Work request: Reproduce, from the lines below, exactly the stretch that begins at the line containing "You are a GUI" and ends at the line containing "This screenshot has width=401, height=492.", both included.

The data:

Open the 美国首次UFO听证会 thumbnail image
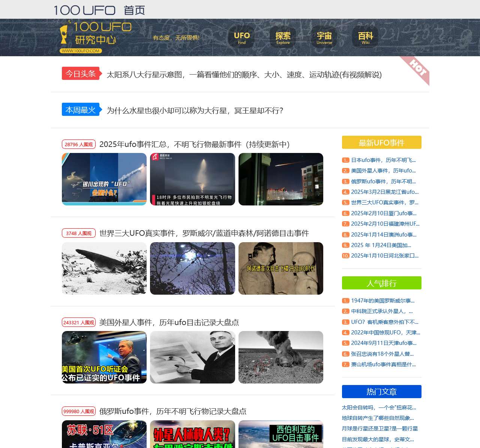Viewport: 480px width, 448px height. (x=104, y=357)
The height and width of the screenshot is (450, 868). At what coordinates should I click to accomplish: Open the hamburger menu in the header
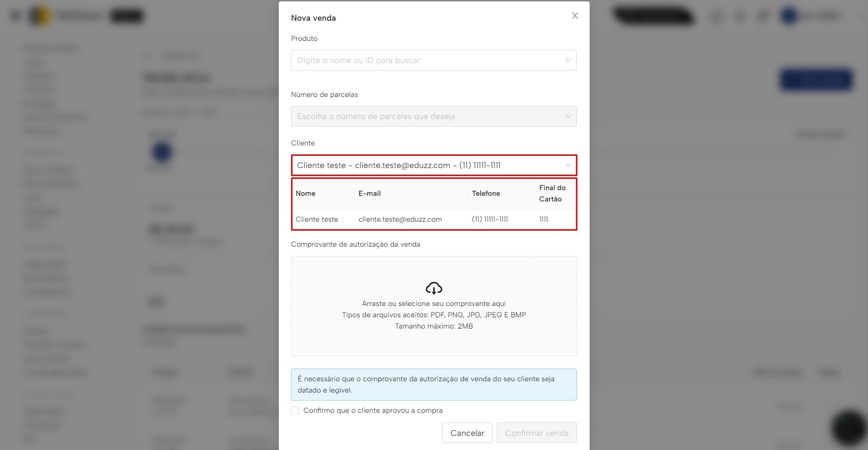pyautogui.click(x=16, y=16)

* * *

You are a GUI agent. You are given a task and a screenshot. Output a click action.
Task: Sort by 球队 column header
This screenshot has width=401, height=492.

---

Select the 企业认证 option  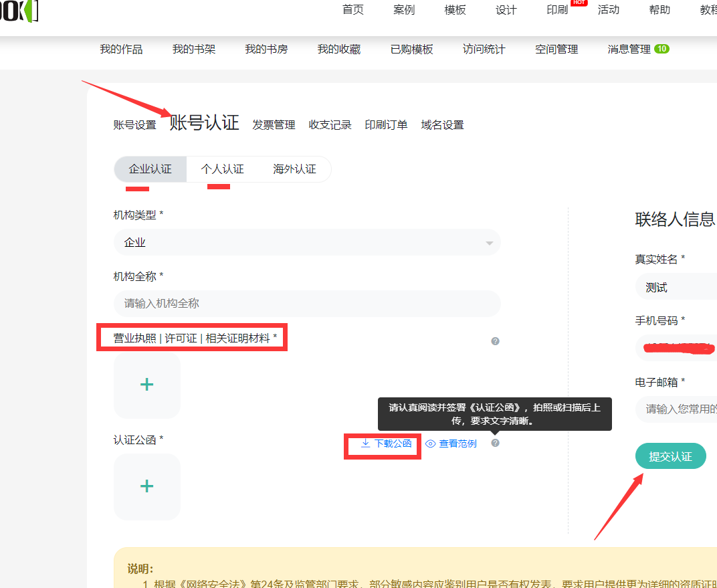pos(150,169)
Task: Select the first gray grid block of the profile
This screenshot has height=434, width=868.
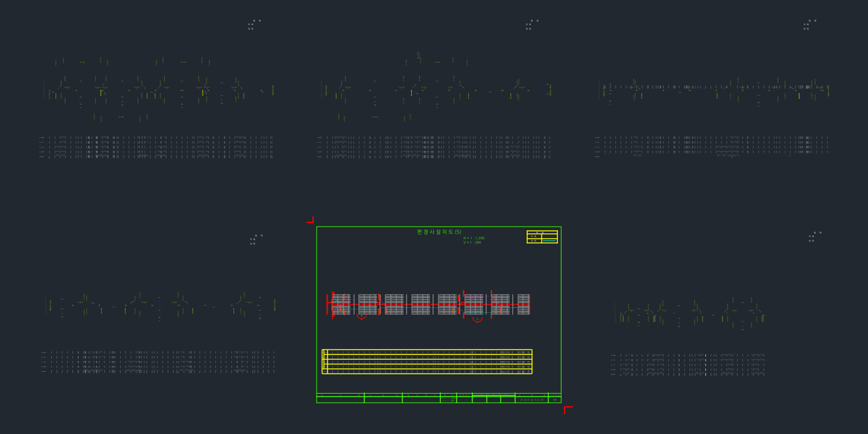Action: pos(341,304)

Written response:
You are a GUI agent. You are given a task and a screenshot. Output a click action.
Task: Sort by 球队 column header
This screenshot has width=401, height=492.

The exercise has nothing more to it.